Photoshop has long been the first choice of many professionals, but when Adobe astutely made its software code for filters available to third-party developers, it not only ensured that the product would remain at the forefront of image enhancement and manipulation, it transformed it into an artistic tool of much subtlety.
Filters are effects modules, often referred to as "plug-ins" which reside in the computer and can be accessed from the Photoshop's Filter menu. They can be applied to the whole or to part of an image.
The use of filters within Photoshop is threefold. First, they imitate the effect of traditional photographic techniques - images can be blurred and sharpened in a digital simulation of depth of field and lens sharpness. They can also add painterly and impressionistic aspects to a picture and, finally, they are able, by all manner of digital metamorphoses, to turn the original image into a thing of new and startling beauty.
In evaluating these filters it is worth remembering the special requirements of schools and colleges. Graphics programs are memory-hungry beasts and Photoshop is no exception. Some of these plug-ins perform highly sophisticated calculations and, if used on a slow machine, can take an age to apply.
Adobe Gallery Effects 1-3 (Pounds 59 per volume: from Adobe. Tel: 0800 232223). Each of these volumes contains 16 filters providing unspectacular but rewarding effects such as Mosaic, Watercolour and Charcoal. The interface is well designed and uncomplicated but the preview window could be larger.
The Black Box (Pounds 160 direct from Alien Skin Software. Tel: 001 919 8324124) is a collection of six filters including Glow and Drop Shadow that can add depth and perspective to a selected image by the application of shadow and light. It can also produce a variety of embossing effects by placing a bevelled edge behind an object. Version 2.0 will feature previews, be able to work in Photoshop layers and include at least four new filters.
Xaos Tools (from Letraset, Tel: 0171 928 3411) produces two filter packages. Terrazzo (Pounds 159) is a superb kaleidoscopic tiling effects program but, at twice the price of its more versatile stablemate, something of a luxury in the classroom. Paint Alchemy 2.0 (Pounds 79) is one filter with a large number of adjustable parameters. Anyone who used the original program will find the speed and design of this new model a revelation. The application of different brushes, textures and colours makes this a subtle and extremely powerful filter.

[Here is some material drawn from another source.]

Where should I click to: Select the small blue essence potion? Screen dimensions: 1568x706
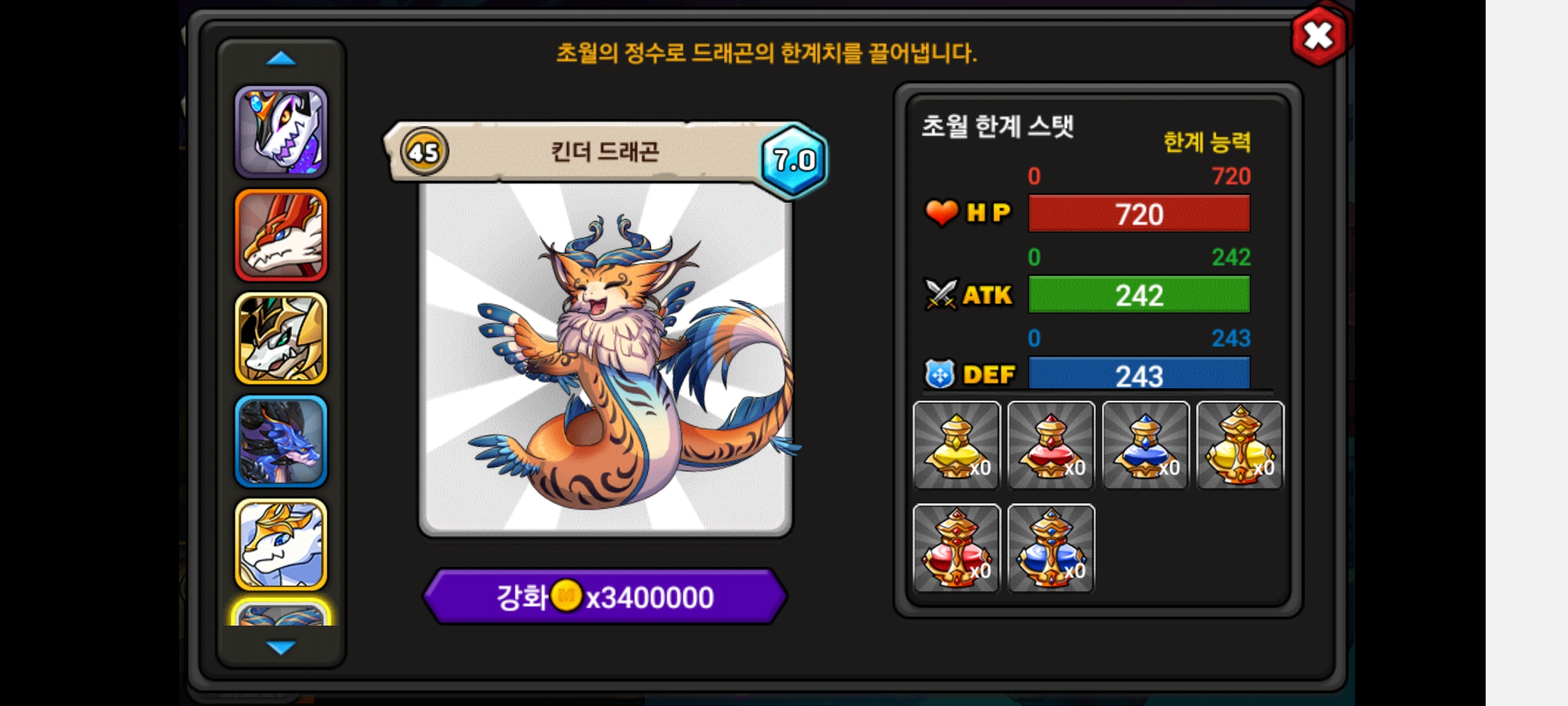(1145, 445)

The sophistication of the new generation of plug-ins has left some of their predecessors looking jaded and in need of an update. None more so than Andromeda Series One (Pounds 99 from Principal. Tel: 0181 813 5656) With the exception of the Design filter this collection now seems gimmicky and uninspired. Andromeda Series Two, however, is a different kettle of pixels (Pounds 99, also from Principal), enabling the user to wrap an image accurately around various three-dimensional shapes such as cylinders and cubes.
Kai's Power Tools 2.1 (Pounds 150 from Principal 0181 813 5656) is a set of 37 filters which includes enhanced versions of some of the Photoshop suite such as Blur, Noise and Sharpen and two others, Gradient Explorer and Fractal Designer, which have been likened to a cross between your favourite toy and a bagful of electronic lollipops.
These can generate the most dazzling patterns, and the elements of serendipity and experimentation built into the interface ensure that the final effect is never entirely predictable. Alienskin Textureshop 1.0 (Pounds 69 from Roderick Manhattan. Tel: 0181 875 4400) generates the same sort of textures as the Texture Explorer in Kai's Power Tools but it also creates unique 3D effects which can be further modified by the application of a controllable light source.
Finally, Flo 1.4 (Pounds 165 from Letraset) which, while not a plug-in, is a highly enjoyable image manipulationdistortion program whose results can be imported into Photoshop. The interface is clear and easy to use and there are few children who will not relish the opportunity to send their teachers or fellow pupils through a less than flattering digital hall of mirrors!